In this Exercise, we will be using Pytorch Lightning to implement our neural LM. Your job will be just to write the forward method of the model.



## setup

In [1]:
# # #download corpus
# !wget --no-check-certificate https://github.com/ekapolc/nlp_2019/raw/master/HW4/BEST2010.zip
# !unzip BEST2010.zip

In [2]:
!pip install lightning



## code

In [3]:
total_word_count = 0
best2010 = []
with open('BEST2010/news.txt','r',encoding='utf-8') as f:
  for i,line in enumerate(f):
    line=line.strip()[:-1] #remove the trailing |
    total_word_count += len(line.split("|"))
    best2010.append(line)

train = best2010[:int(len(best2010)*0.7)]
test = best2010[int(len(best2010)*0.7):]
#Training data
train_word_count =0
for line in train:
    for word in line.split('|'):
        train_word_count+=1
print ('Total sentences in BEST2010 news training dataset :\t'+ str(len(train)))
print ('Total word counts in BEST2010 news training dataset :\t'+ str(train_word_count))
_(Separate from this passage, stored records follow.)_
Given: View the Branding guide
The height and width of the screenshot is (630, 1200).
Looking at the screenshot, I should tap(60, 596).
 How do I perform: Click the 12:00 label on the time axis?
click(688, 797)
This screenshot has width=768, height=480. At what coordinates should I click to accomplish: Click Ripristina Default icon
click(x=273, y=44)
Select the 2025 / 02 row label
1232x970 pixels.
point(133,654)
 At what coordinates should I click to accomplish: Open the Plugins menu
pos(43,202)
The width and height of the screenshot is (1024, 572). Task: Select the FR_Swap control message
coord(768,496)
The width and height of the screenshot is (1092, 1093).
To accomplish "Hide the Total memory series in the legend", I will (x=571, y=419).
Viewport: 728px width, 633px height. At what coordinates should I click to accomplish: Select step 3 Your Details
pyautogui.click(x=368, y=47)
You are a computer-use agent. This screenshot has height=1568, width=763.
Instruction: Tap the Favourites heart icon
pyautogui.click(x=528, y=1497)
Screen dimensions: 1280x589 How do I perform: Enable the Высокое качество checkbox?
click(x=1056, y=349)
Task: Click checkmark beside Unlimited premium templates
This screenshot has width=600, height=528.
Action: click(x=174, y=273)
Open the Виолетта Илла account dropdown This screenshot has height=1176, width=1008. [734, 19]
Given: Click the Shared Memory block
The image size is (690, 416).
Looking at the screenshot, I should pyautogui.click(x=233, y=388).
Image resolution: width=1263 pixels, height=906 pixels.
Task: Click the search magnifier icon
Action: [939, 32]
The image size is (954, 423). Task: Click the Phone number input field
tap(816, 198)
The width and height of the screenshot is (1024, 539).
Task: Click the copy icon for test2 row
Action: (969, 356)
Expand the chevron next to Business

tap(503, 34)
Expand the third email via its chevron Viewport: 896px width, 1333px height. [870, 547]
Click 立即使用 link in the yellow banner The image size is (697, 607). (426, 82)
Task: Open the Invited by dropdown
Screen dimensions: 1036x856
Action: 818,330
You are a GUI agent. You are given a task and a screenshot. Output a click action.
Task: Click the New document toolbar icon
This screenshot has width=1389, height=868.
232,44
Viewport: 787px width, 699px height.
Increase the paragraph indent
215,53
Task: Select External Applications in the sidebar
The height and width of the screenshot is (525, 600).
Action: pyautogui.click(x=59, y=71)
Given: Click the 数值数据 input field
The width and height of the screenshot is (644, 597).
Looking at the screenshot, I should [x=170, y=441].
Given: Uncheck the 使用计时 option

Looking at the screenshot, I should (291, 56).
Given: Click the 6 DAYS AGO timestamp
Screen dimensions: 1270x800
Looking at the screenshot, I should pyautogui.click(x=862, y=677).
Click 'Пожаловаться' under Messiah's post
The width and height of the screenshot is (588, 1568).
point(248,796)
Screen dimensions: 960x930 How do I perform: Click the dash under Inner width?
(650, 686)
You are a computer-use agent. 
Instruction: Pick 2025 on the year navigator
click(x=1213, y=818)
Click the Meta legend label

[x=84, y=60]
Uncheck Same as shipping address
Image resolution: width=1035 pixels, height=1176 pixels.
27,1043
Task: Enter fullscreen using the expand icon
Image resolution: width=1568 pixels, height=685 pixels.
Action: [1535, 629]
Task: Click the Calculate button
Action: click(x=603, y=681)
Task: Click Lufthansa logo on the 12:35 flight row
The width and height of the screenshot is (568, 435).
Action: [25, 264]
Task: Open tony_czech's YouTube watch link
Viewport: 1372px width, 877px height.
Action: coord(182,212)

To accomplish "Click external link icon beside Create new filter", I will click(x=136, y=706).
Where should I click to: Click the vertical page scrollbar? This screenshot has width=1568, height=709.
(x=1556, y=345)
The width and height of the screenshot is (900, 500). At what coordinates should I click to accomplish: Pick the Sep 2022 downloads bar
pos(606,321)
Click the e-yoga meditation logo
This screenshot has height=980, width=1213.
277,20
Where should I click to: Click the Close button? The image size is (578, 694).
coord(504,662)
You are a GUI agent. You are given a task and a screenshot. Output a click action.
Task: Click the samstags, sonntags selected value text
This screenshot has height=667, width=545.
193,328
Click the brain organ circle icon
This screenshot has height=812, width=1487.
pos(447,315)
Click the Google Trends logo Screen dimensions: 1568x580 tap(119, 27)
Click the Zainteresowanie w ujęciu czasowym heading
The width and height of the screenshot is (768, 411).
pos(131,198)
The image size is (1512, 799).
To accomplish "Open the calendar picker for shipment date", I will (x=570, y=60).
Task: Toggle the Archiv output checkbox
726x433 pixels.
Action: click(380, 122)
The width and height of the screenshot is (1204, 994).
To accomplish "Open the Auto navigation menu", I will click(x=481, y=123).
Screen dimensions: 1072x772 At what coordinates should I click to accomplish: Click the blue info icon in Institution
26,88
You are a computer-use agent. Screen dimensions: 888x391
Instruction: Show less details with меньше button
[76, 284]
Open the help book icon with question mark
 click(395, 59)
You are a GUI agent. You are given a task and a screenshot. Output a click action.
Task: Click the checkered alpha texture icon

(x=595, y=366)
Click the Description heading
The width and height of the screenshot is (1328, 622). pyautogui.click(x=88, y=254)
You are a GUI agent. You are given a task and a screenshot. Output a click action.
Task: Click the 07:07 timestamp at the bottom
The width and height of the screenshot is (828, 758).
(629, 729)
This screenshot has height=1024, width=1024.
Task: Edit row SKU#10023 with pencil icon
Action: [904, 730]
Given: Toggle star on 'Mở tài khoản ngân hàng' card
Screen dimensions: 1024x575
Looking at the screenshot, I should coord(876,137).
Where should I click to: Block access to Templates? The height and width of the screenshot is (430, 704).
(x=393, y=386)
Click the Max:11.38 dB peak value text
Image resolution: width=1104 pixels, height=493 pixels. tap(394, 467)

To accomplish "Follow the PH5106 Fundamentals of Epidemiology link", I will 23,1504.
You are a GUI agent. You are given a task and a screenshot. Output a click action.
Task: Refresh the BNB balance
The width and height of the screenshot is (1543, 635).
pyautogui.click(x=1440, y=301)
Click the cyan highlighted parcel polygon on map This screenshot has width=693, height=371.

Total sentences in BEST2010 news training dataset :	21678
Total word counts in BEST2010 news training dataset :	1042797


Here we are going to use a library from huggingface called `tokenizers`. This will help us create a vocabulary and handle the encoding and decoding, i.e., convert text to its corresponding ID (which will be learned by the tokenizer).

In [4]:
from tokenizers import Tokenizer
from tokenizers.models import WordLevel
from tokenizers.pre_tokenizers import CharDelimiterSplit
from tokenizers.trainers import WordLevelTrainer

#Basically, we just use the new tokenizer as our vocab building tool.
#In practice, you will have to use a compatible tokenizer like newmm to tokenize the corpus first then do this step
tokenizer = Tokenizer(WordLevel(unk_token="[UNK]"))
tokenizer.pre_tokenizer = CharDelimiterSplit(delimiter="|") #now the tokenizer will split "|" for us
trainer = WordLevelTrainer(min_frequency=3,  #we can set a frequency threshold for taking a word into our vocab. for this example, words with freq < 3 will be excluded from the vocab.
                           special_tokens=["[UNK]", "<s>", "</s>"]) #these are our special tokens: for unknown, begin-of-sentence, and end-of-sentence, respectively.
tokenizer.train_from_iterator(train, trainer=trainer)

In [5]:
len(tokenizer.get_vocab()) #same as nltk

9062

In [6]:
tokenizer.encode("กฎหมาย|กับ|การ|เบียดบัง|คน|จน|asdf").tokens #tokens we get after tokenizing this sentence. unknown words will be tokenized as [UNK]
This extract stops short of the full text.